▸ **Brief**
Which lines of the data below include the string "window"? Return each of them.

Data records
>>>>>

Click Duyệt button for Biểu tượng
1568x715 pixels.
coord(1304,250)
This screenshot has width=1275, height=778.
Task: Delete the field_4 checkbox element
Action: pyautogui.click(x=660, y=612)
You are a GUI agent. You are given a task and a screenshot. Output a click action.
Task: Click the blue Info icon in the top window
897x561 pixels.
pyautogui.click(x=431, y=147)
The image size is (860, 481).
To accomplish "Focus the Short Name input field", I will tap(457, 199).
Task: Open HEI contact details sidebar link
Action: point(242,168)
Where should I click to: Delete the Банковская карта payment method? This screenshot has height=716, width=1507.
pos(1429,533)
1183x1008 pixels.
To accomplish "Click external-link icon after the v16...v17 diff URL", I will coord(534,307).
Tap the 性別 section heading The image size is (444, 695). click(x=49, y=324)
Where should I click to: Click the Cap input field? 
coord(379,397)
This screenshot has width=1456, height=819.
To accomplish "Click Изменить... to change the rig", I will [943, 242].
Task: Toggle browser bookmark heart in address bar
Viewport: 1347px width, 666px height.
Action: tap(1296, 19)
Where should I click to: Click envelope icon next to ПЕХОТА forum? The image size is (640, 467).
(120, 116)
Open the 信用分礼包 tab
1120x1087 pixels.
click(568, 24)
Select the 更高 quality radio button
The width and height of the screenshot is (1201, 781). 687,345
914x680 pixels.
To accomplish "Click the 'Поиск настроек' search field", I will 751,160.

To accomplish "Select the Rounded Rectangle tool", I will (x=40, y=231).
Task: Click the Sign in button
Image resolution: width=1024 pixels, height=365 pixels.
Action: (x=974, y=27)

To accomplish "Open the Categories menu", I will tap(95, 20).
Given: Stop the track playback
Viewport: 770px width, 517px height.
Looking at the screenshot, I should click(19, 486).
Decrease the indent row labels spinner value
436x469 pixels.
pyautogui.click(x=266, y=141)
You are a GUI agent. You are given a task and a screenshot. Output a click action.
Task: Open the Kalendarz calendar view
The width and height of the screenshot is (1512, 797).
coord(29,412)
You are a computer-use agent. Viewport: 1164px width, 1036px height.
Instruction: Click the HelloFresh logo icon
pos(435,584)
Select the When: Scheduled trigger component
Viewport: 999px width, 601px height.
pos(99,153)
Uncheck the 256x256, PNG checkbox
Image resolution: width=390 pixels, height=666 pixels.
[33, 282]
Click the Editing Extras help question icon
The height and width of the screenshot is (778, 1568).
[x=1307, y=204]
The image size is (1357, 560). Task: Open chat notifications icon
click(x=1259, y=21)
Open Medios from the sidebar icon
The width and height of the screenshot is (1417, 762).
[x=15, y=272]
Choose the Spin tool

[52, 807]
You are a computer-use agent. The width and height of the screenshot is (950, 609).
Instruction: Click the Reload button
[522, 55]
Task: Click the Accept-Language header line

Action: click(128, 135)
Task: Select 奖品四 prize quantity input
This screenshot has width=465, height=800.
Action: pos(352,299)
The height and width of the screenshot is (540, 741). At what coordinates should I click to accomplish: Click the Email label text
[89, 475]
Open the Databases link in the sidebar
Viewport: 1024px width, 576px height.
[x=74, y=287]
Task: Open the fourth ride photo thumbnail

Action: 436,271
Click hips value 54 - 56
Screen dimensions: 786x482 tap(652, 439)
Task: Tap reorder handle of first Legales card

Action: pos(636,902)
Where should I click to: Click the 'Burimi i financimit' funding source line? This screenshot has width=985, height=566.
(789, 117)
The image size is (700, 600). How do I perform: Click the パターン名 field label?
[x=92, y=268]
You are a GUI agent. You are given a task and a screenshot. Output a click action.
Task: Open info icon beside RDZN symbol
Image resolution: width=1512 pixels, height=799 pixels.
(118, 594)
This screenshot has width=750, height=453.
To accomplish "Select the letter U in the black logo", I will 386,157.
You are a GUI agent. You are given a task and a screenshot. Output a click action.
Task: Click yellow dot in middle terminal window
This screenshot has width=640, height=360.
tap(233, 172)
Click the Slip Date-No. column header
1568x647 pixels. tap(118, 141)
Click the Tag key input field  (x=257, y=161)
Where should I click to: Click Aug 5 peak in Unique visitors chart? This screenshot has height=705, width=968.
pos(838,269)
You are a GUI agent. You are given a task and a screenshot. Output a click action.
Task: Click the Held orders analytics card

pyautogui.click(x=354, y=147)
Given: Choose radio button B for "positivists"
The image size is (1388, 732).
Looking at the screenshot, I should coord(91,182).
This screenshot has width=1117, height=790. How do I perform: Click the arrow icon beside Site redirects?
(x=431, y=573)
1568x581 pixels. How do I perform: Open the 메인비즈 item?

<<<<<

▸ **Answer to this problem**
Task: Click the blue Info icon in the top window
Task: Click yellow dot in middle terminal window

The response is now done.